House bill is response to Phillips Co. jury decision to order hog producer to pay $134K to two landowners
By SHERMAN SMITH
Kansas Reflector
TOPEKA — Rodney Ross says his family lived through a four-year nightmare instigated by a prominent hog producer who piped urine and manure through Ross’ property and sprayed the foul mix on a field next to the Ross home in Phillips County.
In July, a jury ordered Terry Nelson to pay $134,000 in damages to Ross and another landowner for trespassing and nuisance. On Monday, Ross asked the House Agriculture Committee to reject the Kansas Livestock Association’s attempt to protect other ag producers from such a ruling.
“We are a multigeneration farming family and support being good stewards of the land — while respecting others and their own property rights,” Ross said. “We must not allow complicating the system just to cause undue burden on others. It seems like this could be less complicated if people would just ask others for permission.”
The committee heard testimony on House Bill 2531, which would make it legal for farmers and owners of confined animal operations, like Nelson, to use the right-of-way on land they don’t own to operate pipelines for agricultural activities.
Mike O’Neal, a lobbyist for a group of landowners, said the court ruling last year sent “shockwaves through the state” because so many farmers rely on pipelines that go under or alongside roads and have been in place for decades.
“Producers don’t necessarily own contiguous ground,” O’Neal said. “And in order to get irrigation, effluence, nutrients from one field to another, they may have to go down to the right-of-way.”
County commissions have jurisdiction in approving these installations, but the judge’s ruling raised the question of whether local authority could be in conflict with the rights of private property owners.
Ross described his experience with Nelson as an “incredibly unpleasant event.”
Ross said he was driving one day when he unexpectedly discovered a mile of land had been destroyed for installation of a pipe extending from Nelson’s hog operation. Nelson later admitted to using the wrong size of pipe, and Ross said there were places where it was barely below the ground.
Ross said Nelson told him: “I have done this before. I will do this again. And you can’t stop me.”
Nelson’s operation in Long Island, Kansas, for years has been a source of conflict for the Sierra Club. In 2017, a fire killed 9,000 pigs and destroyed hog barns owned by the Nelson family. The Kansas Department of Health and Environment ordered Nelson to halt construction of new facilities, but Nelson ignored the order and eventually paid a $34,000 fine.

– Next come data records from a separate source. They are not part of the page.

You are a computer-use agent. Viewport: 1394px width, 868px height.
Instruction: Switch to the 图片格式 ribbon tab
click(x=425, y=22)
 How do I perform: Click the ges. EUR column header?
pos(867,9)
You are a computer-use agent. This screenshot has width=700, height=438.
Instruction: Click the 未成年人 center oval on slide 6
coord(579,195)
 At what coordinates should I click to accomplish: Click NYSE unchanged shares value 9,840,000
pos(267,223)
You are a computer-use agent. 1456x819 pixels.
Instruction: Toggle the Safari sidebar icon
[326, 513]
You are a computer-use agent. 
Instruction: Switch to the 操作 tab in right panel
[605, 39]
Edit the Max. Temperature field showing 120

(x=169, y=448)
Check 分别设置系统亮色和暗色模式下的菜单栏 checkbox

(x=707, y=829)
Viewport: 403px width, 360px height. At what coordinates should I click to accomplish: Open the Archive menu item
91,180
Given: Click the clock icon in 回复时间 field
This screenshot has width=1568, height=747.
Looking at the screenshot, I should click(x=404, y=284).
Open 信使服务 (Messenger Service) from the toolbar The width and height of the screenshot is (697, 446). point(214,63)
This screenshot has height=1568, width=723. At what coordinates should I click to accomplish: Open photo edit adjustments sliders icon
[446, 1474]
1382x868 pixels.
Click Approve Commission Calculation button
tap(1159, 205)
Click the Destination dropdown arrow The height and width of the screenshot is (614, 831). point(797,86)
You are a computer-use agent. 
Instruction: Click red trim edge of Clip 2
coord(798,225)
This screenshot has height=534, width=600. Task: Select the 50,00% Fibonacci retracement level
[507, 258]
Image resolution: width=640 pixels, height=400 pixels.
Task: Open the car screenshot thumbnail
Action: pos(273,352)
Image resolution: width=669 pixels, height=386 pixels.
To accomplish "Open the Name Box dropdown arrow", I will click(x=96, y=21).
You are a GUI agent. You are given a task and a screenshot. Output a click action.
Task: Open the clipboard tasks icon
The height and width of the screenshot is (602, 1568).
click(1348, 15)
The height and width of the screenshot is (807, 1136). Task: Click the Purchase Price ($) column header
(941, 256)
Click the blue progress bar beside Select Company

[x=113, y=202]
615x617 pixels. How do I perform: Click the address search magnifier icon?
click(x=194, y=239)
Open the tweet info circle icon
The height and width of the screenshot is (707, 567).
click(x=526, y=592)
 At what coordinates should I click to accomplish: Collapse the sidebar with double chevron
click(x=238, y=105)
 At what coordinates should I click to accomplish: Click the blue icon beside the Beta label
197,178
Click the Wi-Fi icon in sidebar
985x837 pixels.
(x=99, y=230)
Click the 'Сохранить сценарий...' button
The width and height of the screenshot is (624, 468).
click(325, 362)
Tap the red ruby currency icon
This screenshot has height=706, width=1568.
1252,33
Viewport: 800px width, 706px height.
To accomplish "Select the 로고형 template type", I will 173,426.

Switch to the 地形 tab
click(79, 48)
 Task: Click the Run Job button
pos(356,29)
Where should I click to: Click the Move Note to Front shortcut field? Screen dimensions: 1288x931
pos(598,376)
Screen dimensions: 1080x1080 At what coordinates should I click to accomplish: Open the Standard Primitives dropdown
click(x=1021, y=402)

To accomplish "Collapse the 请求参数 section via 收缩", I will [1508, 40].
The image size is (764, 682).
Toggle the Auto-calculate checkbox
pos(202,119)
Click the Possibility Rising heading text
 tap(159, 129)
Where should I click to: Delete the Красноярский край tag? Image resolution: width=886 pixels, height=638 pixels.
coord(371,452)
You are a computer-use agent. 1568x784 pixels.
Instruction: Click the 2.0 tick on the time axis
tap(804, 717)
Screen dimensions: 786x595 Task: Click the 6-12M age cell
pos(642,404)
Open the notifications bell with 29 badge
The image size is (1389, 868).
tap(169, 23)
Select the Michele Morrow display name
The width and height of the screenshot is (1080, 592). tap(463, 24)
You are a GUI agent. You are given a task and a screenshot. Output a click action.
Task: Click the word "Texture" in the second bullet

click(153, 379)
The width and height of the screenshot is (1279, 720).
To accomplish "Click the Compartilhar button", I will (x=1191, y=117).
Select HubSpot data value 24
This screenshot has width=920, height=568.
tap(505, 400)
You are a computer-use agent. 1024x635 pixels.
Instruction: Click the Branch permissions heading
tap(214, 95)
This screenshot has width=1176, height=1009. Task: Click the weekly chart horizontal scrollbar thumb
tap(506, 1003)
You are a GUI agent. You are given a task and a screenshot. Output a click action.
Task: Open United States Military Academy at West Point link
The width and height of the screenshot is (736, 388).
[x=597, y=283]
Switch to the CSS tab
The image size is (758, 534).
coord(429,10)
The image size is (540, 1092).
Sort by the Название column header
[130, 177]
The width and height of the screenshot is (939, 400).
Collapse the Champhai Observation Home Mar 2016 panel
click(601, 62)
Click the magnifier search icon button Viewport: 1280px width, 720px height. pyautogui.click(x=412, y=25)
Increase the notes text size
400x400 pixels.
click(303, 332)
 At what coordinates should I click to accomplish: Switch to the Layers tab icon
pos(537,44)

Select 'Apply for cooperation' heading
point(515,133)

The Sierra Club successfully challenged in court a clandestine attempt by Nelson, KDHE and the Kansas Livestock Association to evade environmental setback rules. Their strategy was to allow Nelson to divide a single facility into multiple limited liability companies with separate permits in order to raise more hogs in a confined area without having to move further away from a protected water source.
In the pipeline case, the jury ordered Nelson to pay the Ross family and Laura Field $65,000 each for trespassing and $2,000 for allowing liquified waste to drift onto their property.
Zack Pistora, a lobbyist for the Sierra Club, testified in opposition to the bill before lawmakers, saying it would legalize trespassing on private property.
“I just think we got to be a little cautious about some of this,” Pistora said. “There’s property owners, there’s farmers on both sides of this equation.”
Gabe Hubbard, a Manhattan-based attorney for landowners, offered a more blunt assessment: The legislation represents “a taking by the government” of private land.
“It is a naked taking of private property for the benefit of other private actors,” Hubbard said.
Craig Ingram, a farmer with a hog operation in Phillips County, said the ability to farm efficiently requires the ability to move water and nutrients from one tract of land to another. After the jury decision last year, he said, he became worried about what would happen to the pipelines he uses in conjunction with a $9 million investment in barns.
“What’s going to happen to us?” Ingram said. “Am I going to be held for blackmail? Extortion?”
The county’s economy depends on agriculture, Ingram said, “or we’re not going to have anything left.”
“We’re dying,” Ingram said. “Agriculture and livestock are going to be the only thing that we really get to keep coming out here. And the way things are right now with this ruling, you’ll never have another livestock system built in Kansas.”